Nun ist Beruhigung zweifellos erste Wirtschaftsminister-Pflicht in 
solcher Situation. Aber auch Blindheit? Das von der Bundesregierung 
vorausgesagte Wachstum von 1,7 Prozent liegt knapp über den 1,5 
Prozent, unterhalb derer es wieder losgeht mit steigender 
Arbeitslosigkeit. Und selbst diese schon reduzierte Vorhersage beruht
allein auf der Erwartung, eine stark steigende Binnennachfrage werde 
die Wirtschaft am Laufen halten. Der Export werde weniger wachsen - 
wohlgemerkt: weniger wachsen, nicht einbrechen.

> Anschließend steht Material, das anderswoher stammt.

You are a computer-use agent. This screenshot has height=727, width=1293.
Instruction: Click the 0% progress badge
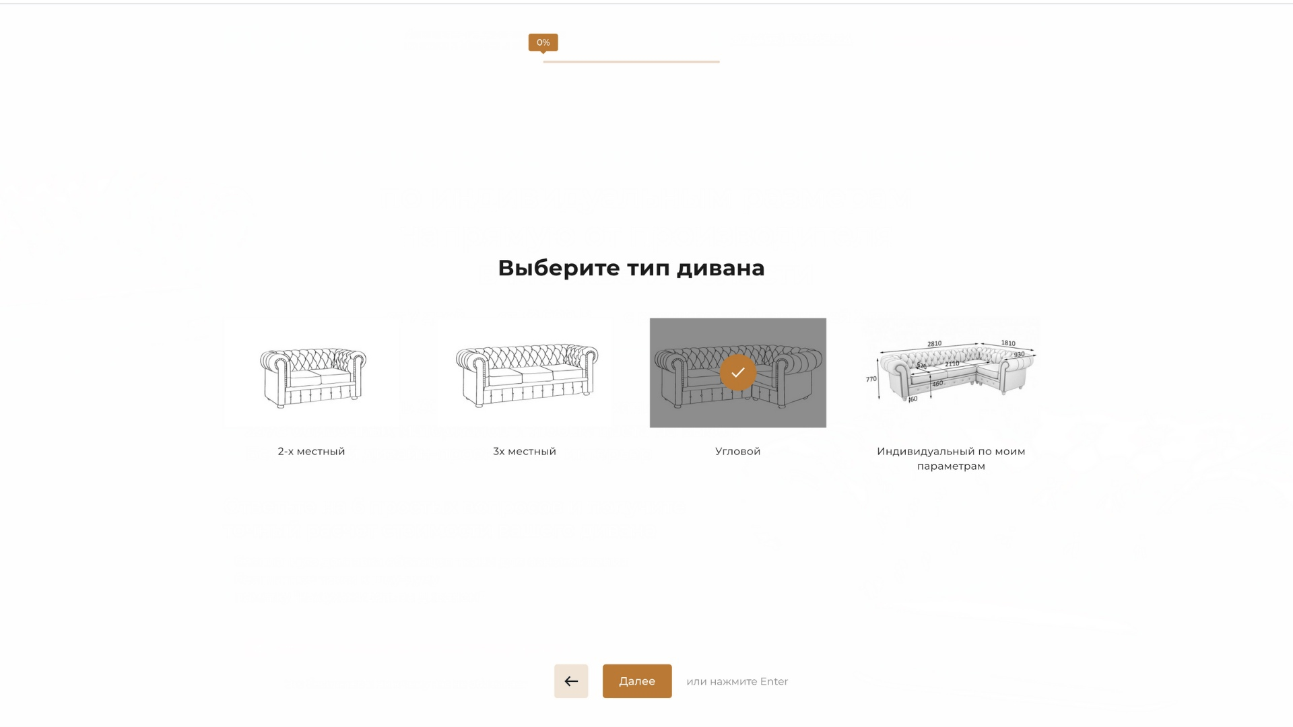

Diese Prognose ist blind gegenüber der Tatsache, dass der 
Exportweltmeister Deutschland mehr als alle anderen betroffen sein 
wird, wenn in den USA eine rezessive Phase beginnt und darüber hinaus
die Weltkonjunktur sich abschwächt. Denn angesichts des anhaltend 
hohen Euro-Kurses war der Grenznutzen für deutsche Qualitätsprodukte 
in Übersee ohnehin schon erreicht. Was also, wenn der Export 
stagniert oder gar zurückgeht?
Noch wackeliger steht die zweite Säule der Glosschen Prognose da, der
Konsum. Es ist nicht mehr als Wunschdenken, das hier zu der Erwartung
berechtigt, dieser werde um drei Prozent zunehmen. Die Nachrichten 
aus der Börsenwelt erschüttern das Grundvertrauen der Bürger. Zudem: 
Steigende Ölpreise und eine Inflation von mehr als zwei Prozent sind 
den Konsumenten nicht entgangen. Im letzten Jahr sanken die 
Realeinkommen erneut. Und die sich andeutende Krise wird manchen 
Erhöhungstraum in den anstehenden Lohnrunden arg dämpfen. Was also, 
wenn die drei Prozent Plus beim Konsum nicht erreicht werden?
Es wäre besser, Glos würde den Bürgern heute klaren Wein einschenken:
Noch sind wir gut aufgestellt. Aber der Aufschwung neigt sich dem 
Ende zu. Das Land kommt wieder in eine härtere Phase. Wir können 
nichts mehr verteilen, sondern müssen uns ganz auf unsere 
Zukunftsfähigkeit konzentrieren, auf Bildung, Forschung, 
Infrastruktur. Wir müssen unsere Sozialsysteme krisenfester machen, 
die Lohnnebenkosten weiter senken und den Bürgern mehr Netto vom 
Brutto geben. Wir dürfen in unseren Reformanstrengungen nicht 
nachlassen.
Das müsste Michael Glos sagen. Aber er kann es nicht, selbst wenn er 
wollte. Denn er ist Wirtschaftsminister einer Großen Koalition.